Delegasi Hamas dipimpin langsung oleh ketua biro politiknya Khalid Misy’al berada di Malaysia atas undangan resmi partai penguasa, UMNO, untuk menghadiri konferensi. Ini bukan pertama kalinya gerakan perlawanan Islam Palestina ini datang ke Malaysia. Bahkan Hamas diberi kebebasan dan izin untuk membuka biro politiknya di sana sejak sekitar tiga tahun lalu. Selain itu banyak warga Palestina menjadi pelajar di perguruan-perguruan tinggi Malaysia.
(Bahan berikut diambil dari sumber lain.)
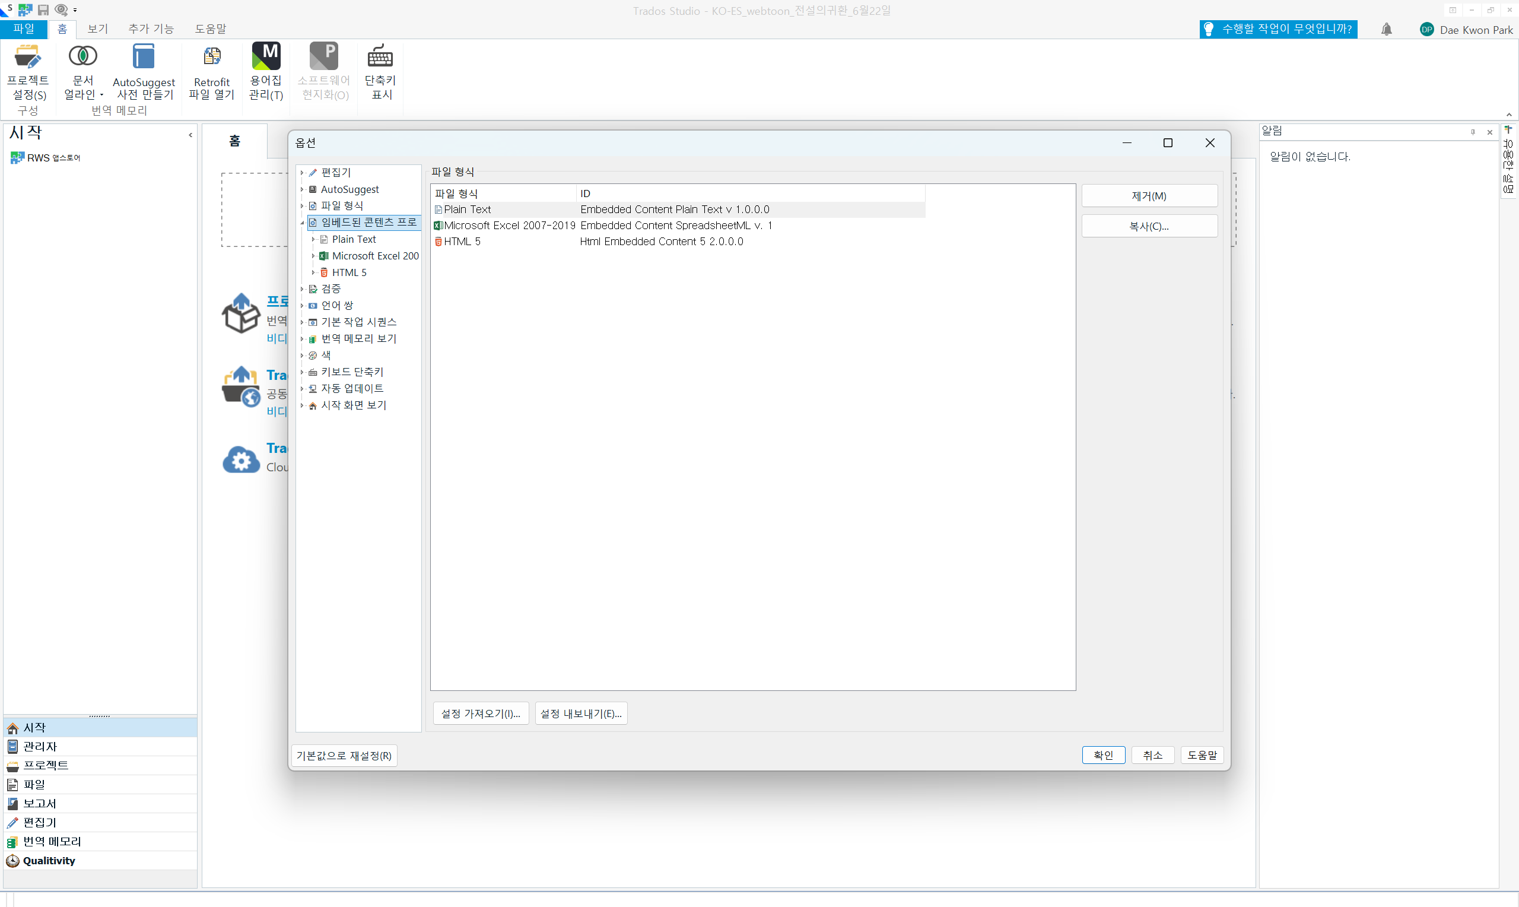Collapse the 시작 navigation pane
Image resolution: width=1519 pixels, height=907 pixels.
(x=191, y=135)
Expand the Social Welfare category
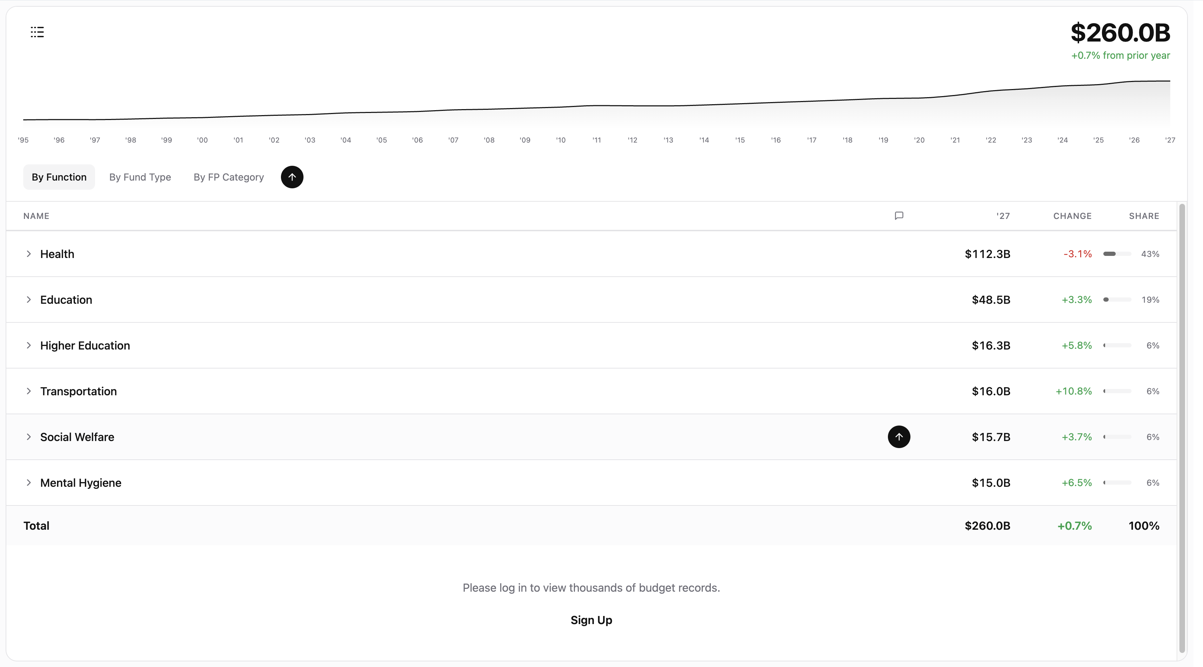 pyautogui.click(x=28, y=437)
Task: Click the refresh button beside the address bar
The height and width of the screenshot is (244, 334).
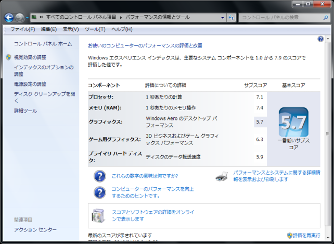Action: 231,18
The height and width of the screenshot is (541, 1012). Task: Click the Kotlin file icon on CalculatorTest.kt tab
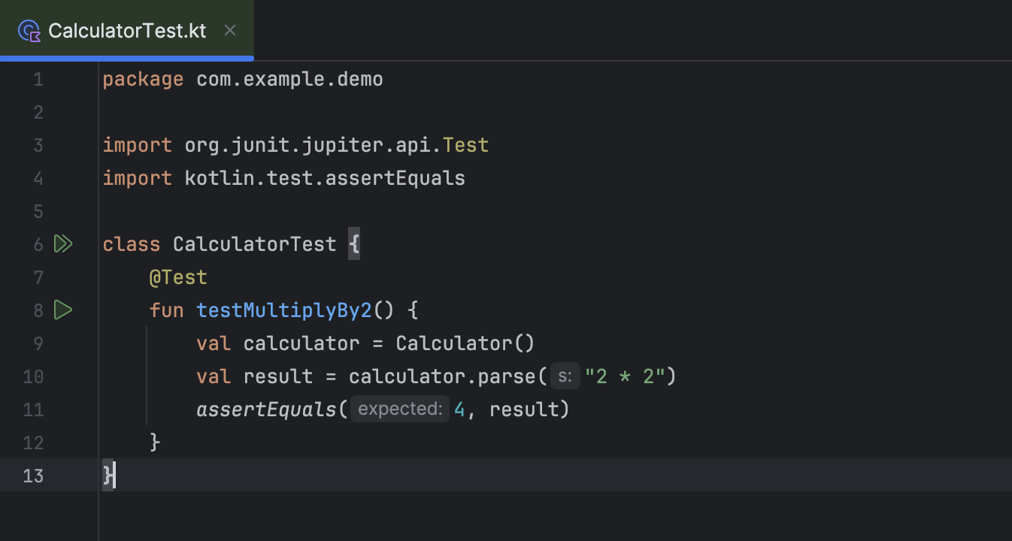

Terlepas dari intrik politik antara UMNO dengan partai lain termasuk yang berhaluan Islam, sikap UMNO terhadap Hamas patut diapresiasi dan dijadikan cermin. Sikap itu berangkat dari menghargai prinsip demokrasi. Sebab Hamas lah yang secara legal menjadi pemenang pemilu telak hingga 80% lebih dalam pemilu Palestina terakhir tahun 2006 dan diakui oleh dunia. Artinya, Hamas adalah kekuatan politik representative ril di Palestina.
Sikap UMNO harusnya ditiru oleh Indonesia sebagai negara yang sedang membangun sistem demokrasi yang besih dan jurdil. Sayang, sekali agaknya madzhab demokrasi yang dianut mayoritas politisi di negeri ini menganut madzhab big boss Amerika dalam menyikapi Hamas. Ketika Hamas menang pemilu Amerika dan negara-negara sekuler lainnya langsung menolak hasilnya demi kepentingan Israel. Tidak hanya ditolak hasilnya, bahkan Jalur Gaza sebagai based camp utama Hamas ditutup rapat di tahun 2007 sampai kini karena menolak dikte-dikte dunia internasional.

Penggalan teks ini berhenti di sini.